EXCERPTED TEXT:
I was there when Grady was born, in the upstairs bedroom of a drafty old house buried deep in Buffalo's West Side. We'd been unable to find a midwife to make our home birth possible. What we found, finally, defied our every expectation and wish. We found a doctor. A very brave doctor.

We went looking for a midwife in the spring of 1972, when Patty discovered she was pregnant. Midwives were scarce back then. Doctors willing to perform home births were even scarcer. When Patty asked, she was told by one after another doctor she was wrong to even consider such a thing. One doctor called her a "Communist," and all but threatened her with arrest. Such, such were the days in politically polarized America.

A friend of ours was a nurse. She thought she knew a young doctor, a resident, who might be willing to deliver the baby at home. The doctor she had in mind was named Louie Hevizy.

Louie was Hungarian. A Hungarian prince, he told us. A Hungarian prince who had been strung up by the neck and left to die on a Budapest lamppost during the 1956 uprising. He'd been cut down, at the last minute, he told us, by anti-Communist partisans who then spirited him to the underground. He eventually emigrated to the States, "with the help of the Rockefeller family," as he always explained.

I liked Louie from the start. He was rail-thin, maybe 5'6. He spoke rapidly, with an accent that reminds me now of Roman Polanski's. He was also a ladies' man who loved to brag about the women he'd lured to the bachelor pad where his giant bed awaited, its vastness outfitted with black silk sheets and mirrors on the ceiling.

I never asked to see the rope marks on Louie's neck that would have confirmed his story about being hanged. But I never doubted it. Never wanted to. It was such a great story, it would have been a crime to even try to debunk it.

He was the least political political refugee I've ever met. He hardly even seemed a doctor -- he was too intent on having a good time, treating us to Hungarian stews, drinking Hungarian wine and living the American Dream in every way he could. His disregard for rules and regs made him the perfect man for our needs.

When he looked at Patty and me, Louie could not have seen a payday. We were indigent and proud of it. But where every other doctor saw only a pair of hippies or Communists or flakes, Louie saw people. When he looked at Patty, he must have seen a determined young woman in need. Perhaps he saw a challenge. He never explained why he agreed to risk his career -- because that's what it would have meant -- to respond to our request, to act like a real doctor.

DATA LISTING:
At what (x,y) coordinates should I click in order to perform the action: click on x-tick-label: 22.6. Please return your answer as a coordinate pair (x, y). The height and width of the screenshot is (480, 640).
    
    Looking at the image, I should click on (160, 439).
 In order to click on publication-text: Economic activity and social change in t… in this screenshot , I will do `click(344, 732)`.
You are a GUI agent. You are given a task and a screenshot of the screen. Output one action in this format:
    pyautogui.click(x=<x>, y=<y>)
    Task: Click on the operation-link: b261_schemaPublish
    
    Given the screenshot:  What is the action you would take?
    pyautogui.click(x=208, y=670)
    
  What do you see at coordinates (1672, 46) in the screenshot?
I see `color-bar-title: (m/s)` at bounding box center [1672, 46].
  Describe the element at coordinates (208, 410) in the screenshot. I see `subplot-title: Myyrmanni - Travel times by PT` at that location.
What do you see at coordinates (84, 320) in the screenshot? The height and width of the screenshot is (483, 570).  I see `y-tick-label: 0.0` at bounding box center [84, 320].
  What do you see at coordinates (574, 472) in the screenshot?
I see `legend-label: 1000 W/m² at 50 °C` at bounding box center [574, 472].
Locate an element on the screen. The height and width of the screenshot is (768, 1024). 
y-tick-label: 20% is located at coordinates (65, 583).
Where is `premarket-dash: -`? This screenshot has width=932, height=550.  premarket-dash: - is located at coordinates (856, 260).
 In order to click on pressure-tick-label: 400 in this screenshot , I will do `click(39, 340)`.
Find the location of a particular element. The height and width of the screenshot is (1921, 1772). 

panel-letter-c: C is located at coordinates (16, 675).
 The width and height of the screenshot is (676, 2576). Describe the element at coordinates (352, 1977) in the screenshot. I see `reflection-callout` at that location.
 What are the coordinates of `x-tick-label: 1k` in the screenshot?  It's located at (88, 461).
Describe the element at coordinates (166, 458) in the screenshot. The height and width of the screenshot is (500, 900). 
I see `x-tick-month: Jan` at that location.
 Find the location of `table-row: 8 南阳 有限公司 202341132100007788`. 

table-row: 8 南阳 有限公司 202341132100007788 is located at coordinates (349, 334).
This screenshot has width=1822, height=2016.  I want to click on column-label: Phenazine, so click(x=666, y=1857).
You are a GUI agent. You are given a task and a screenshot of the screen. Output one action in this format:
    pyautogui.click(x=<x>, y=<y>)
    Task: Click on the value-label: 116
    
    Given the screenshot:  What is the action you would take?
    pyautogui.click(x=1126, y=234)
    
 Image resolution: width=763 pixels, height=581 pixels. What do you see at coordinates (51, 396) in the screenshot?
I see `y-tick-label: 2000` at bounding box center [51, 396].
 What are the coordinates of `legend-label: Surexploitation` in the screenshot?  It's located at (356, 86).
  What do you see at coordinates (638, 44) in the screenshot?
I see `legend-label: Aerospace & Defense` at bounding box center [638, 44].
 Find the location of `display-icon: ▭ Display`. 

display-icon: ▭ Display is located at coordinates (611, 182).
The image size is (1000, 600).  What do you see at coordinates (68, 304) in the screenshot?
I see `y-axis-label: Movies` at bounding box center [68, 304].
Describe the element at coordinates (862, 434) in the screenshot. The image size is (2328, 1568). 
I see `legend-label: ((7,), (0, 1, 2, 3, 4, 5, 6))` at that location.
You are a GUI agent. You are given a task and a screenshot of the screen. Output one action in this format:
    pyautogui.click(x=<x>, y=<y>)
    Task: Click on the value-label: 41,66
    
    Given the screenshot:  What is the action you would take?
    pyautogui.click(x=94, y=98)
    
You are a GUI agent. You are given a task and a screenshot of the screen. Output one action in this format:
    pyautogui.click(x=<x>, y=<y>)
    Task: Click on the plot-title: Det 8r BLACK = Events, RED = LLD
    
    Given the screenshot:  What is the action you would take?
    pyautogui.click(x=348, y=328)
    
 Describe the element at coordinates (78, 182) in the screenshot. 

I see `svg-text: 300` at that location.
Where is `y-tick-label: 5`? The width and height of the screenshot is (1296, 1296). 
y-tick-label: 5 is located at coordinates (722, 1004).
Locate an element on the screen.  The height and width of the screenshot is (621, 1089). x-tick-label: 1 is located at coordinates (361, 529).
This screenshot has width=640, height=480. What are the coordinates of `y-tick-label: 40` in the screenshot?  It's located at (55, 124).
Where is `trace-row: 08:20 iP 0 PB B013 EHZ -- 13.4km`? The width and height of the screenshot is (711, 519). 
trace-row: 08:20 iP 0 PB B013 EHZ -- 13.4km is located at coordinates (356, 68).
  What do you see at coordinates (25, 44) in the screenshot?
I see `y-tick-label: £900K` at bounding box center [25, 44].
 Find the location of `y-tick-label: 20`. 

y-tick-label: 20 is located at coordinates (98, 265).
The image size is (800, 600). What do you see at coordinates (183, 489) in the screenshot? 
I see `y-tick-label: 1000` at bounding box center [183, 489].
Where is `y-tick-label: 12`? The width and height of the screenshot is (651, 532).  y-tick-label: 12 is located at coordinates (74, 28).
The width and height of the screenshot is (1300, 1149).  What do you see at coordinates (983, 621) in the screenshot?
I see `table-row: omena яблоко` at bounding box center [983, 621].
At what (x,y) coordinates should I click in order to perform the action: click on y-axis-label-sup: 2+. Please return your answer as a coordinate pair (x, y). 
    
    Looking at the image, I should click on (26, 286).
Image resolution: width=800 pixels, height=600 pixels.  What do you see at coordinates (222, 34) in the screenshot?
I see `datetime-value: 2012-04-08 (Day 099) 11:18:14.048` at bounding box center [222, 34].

ACTIVITY A:
Summarize the account of Grady's birth in two sentences.
ACTIVITY B:
Resume the account of Grady's birth after its final sentence.
The listing is not needed for what follows.

ANSWER SECTION A:
While searching in 1972 for someone to attend a home birth, the narrator and Patty were told by one doctor after another that the idea was wrong, until a nurse friend suggested a young resident named Louie Hevizy. Louie was a Hungarian who said he had survived a hanging during the 1956 uprising and who cared more about a good time than about rules, and he agreed to help without ever explaining why he would risk his career.

ANSWER SECTION B:
When he was summoned to our second-floor bedroom that snowy Buffalo day, Louie arrived at our door with his doctor's bag, half a dozen bottles of Asti Spumante and a 35-mm camera. Not only did he deliver Grady Kane-Horrigan that evening, he circumcised the little guy, took the first photos of him, then hung around with two dozen friends and family members who'd gathered belowdecks for the great occasion.

As I look back on it, Grady's birth seems a great adventure and a perfect reflection of tough times, with its authoritarian despots, idealistic rebels, its naïveté. It even had a happy ending. Or beginning. For Grady was our happy beginning.

Three years later, Louie delivered our daughter Annie. Times had changed. We had to go to the hospital. The nurses tried their best, but failed to separate me from Patty. Annie was born in a surgery whose main features were cold steel gurneys and chains hanging from the ceiling. Though something had been lost, Annie made it easy for us to forget our disappointment.

We moved from Buffalo a few years after that. Among the many people I lost track of was Louie. What I know of his life after our departure I'm not comfortable relating. I wish I could rewrite his story to fit the happy ending he deserved, but didn't get.

But today, I'll raise a glass to Louie Hevizy, the doctor who broke the rules and brought my wonderful, hard-working and loving son into this world. He was a real doctor, a Lothario, a crazy Hungarian sybarite and maybe even a bullshit artist. But more than anything else, Louie Hevizy was a prince.